> Provided text
========

Smart buildings improve productivity and the well-being of occupants, as well as deliver energy efficiency and sustainability for years to come. The only way a smart building can deliver on these benefits is having the right network backbone (also known as the local area network, or LAN) to accommodate advanced functionalities that will withstand the test of time.
Traditional active copper-based LANs cannot keep up with the security, scalability, and reliability connectivity requirements of smart buildings. This technology requires significant material, energy, power, and cooling needs. However, there is a LAN technology that can deliver both the high performance and the green benefits required by the modern enterprise. It is passive optical LAN.
This fiber-based technology offers a simplified network backbone that delivers virtually unlimited bandwidth, with reduced material, energy, and cooling requirements. Specifically, passive optical LAN positively impacts green sustainability initiatives with the following positive traits:
• Reduced cabling diameter, weight, and length, resulting in less plastics and PVCs installed.
• No obsolesce horizon for fiber cabling compared to copper cabling, increasing significantly the network lifespan.
• Telecom rooms can be reduced or eliminated, lowering building’s HVAC and power load.
• Convergence of multiple disparate networks over a common infrastructure, saving space and material.

========

> Exercise details
Continue the passage on passive optical LAN in smart buildings from the point where it stops.

> Information shown

========

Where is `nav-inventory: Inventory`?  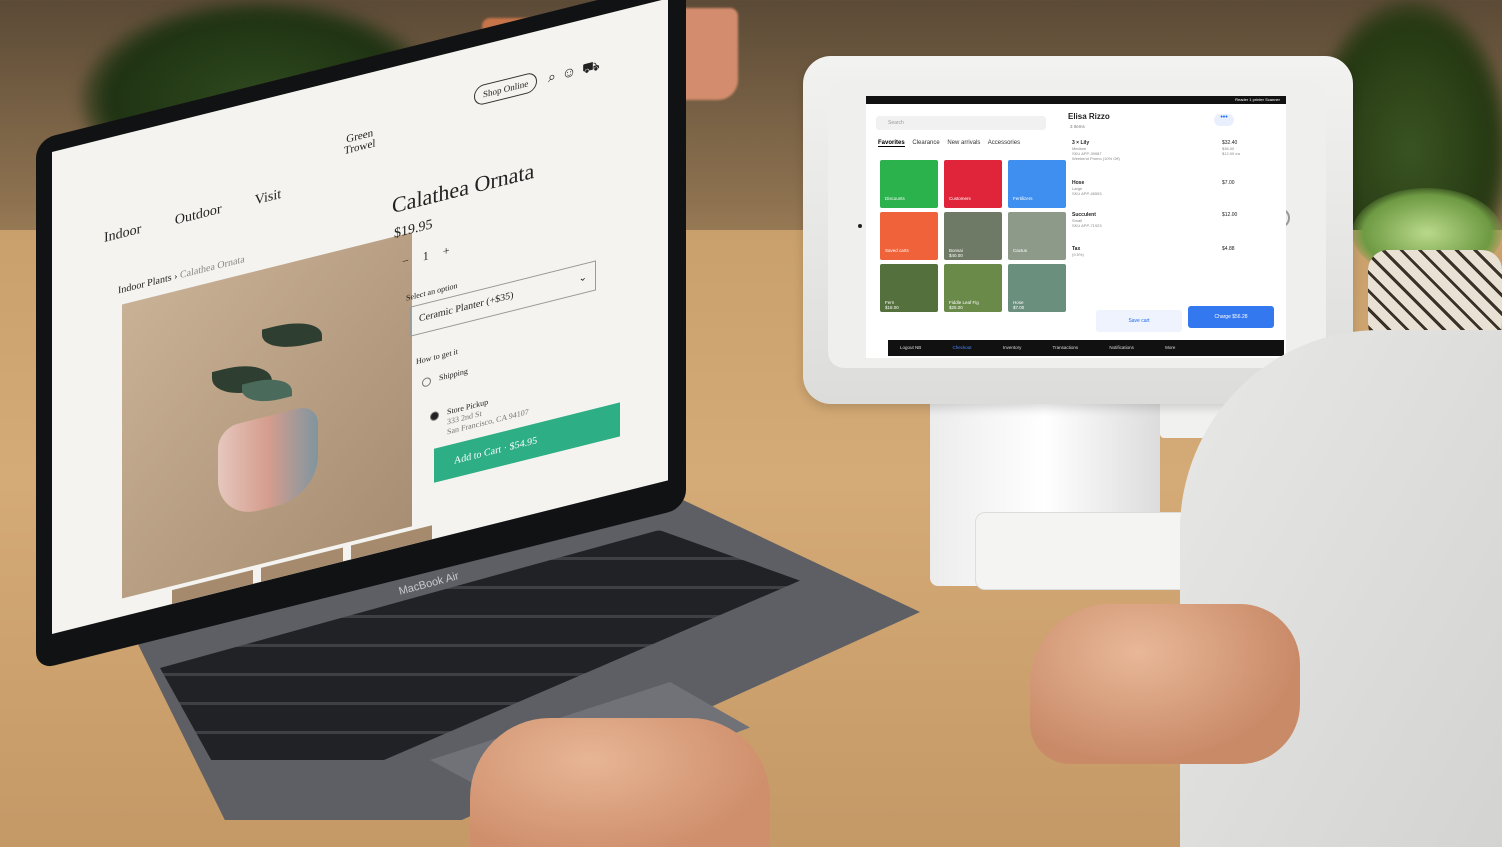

========

> Answer space
• A passive optical distribution network can eliminate electronics and maintenance reaching 12 miles where traditional active copper-based LANs could only reach 300 feet.
• While copper is a precious metal, the glass in fiber optic cabling is derived from silicon, the second most abundant element on Earth.
Passive optical LAN converges all services across a single infrastructure. While the copper cabling bandwidth ceiling is measured in gigabits, fiber cabling bandwidth transmission speed is measured in terabits. This capacity for fiber allows for the seamless delivery of highly scalable and high-speed functionality to support data, voice, video, wireless access, and monitoring services. And when it comes to low power, by its very nature passive optical LAN removes all power requirements from the building aggregation portion of the network and requires less power due to lower equipment needs. This has a ripple effect to other in-building features, including power distribution and switchgear, power conversion, and air conditioning cooling.